The Ping On Chinese Restaurant, 26 Deanhaugh St, EH4 1LY, Edinburgh

Originating in the sutra caves of 8th century Dunhuang, the cheap and cheerful Chinese takeaway is that indescribable craving, that trawl of the dirty brothels of the Far East. Pursuers of the purveyance of Oriental pleasures driven by indescribable lust and longing alike, becoming like an unstoppable force of nature across the globe. Much of these drives have been perpetuated by the simple, abundant, flavoursome recipes and ingredients prevalent in Cantonese cuisine, along with the flexible mindset that followed these mercantile sailor-castes that adapted local flavours and available materials to produce a unique, hybrid beast.

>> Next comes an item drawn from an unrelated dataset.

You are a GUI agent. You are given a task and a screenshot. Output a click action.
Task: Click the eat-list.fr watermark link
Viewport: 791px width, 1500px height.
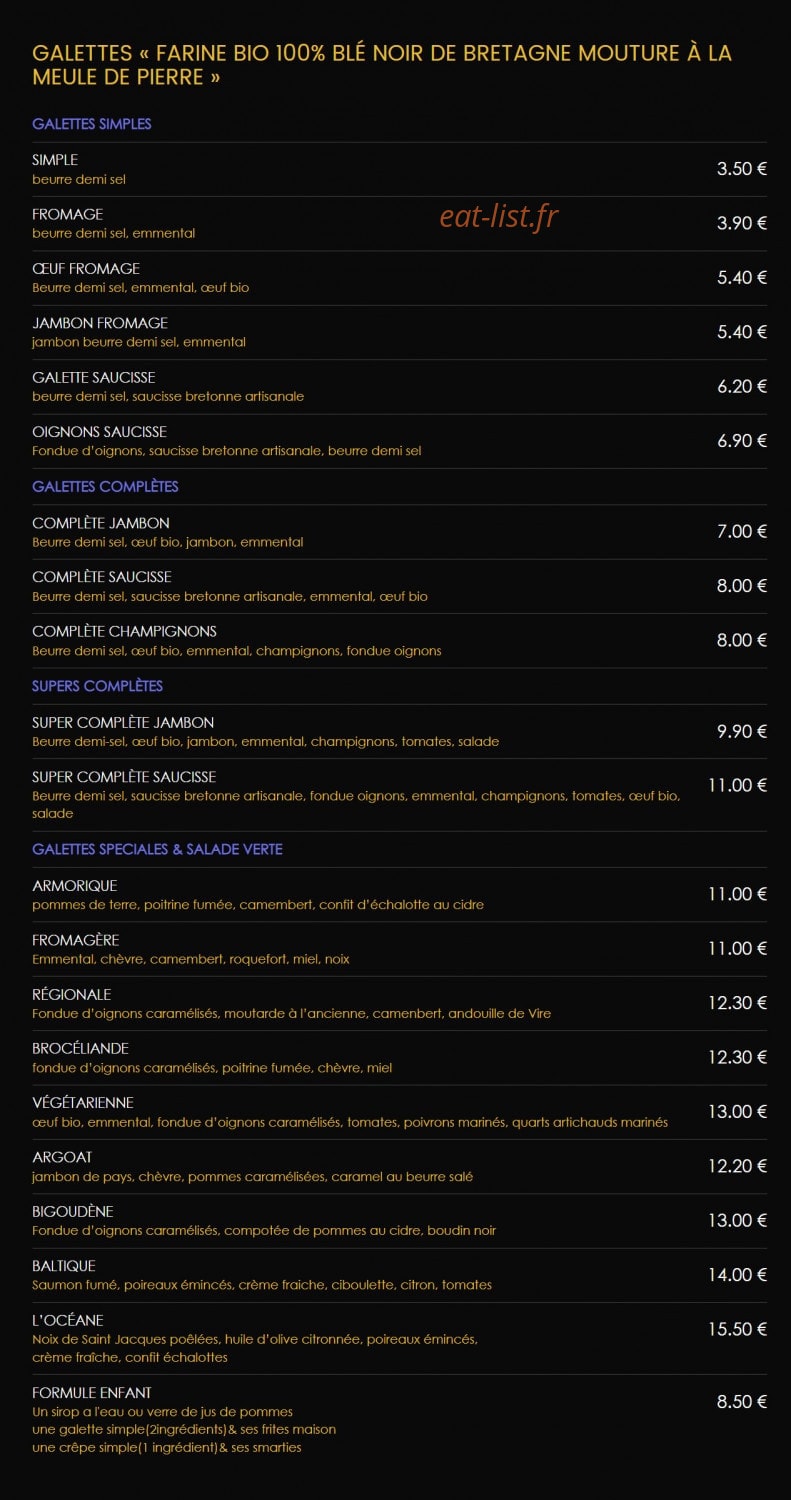[x=498, y=215]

A dirty hunger. You need it, you want it. Gotta feed it.

The philosophy of a cheap and cheerful Chinese takeaway are lashings of salt, liberally prepared. Good takeaway food also contains amongst other things, meat, fat, grease, monosodium glutamate, and is usually ‘prepared’ by a highly trained and specialised chef who simply covers the meat and/or other foodstuffs with a standardised sauce with slight variations. This is normal, and even expected. The food in places like these give the punters what they want, and if they want chips with it, who are they to complain? They provide the supply to reach the demand. This is intensively-efficient-hyper-sustenance.

It is ironic that I am fully embracing the food of the masses. Indeed, in China, there is an immensely clairvoyant distinction between British Chinese takeaway food, and peasant glop barely sustaining the sustenance requirements of the glorious Olympic-approving Mainlander proletariat. ‘Inauthentic’ chicken sweetcorn soup, prawn crackers, spicy chicken wings, battered sausage VS ‘authentic’ fermented chicken feet gristle, pig’s trotters in cold soy sauce, pickled deer penis, panda balls and shredded liver pancakes? I know which side of the fence I lie on.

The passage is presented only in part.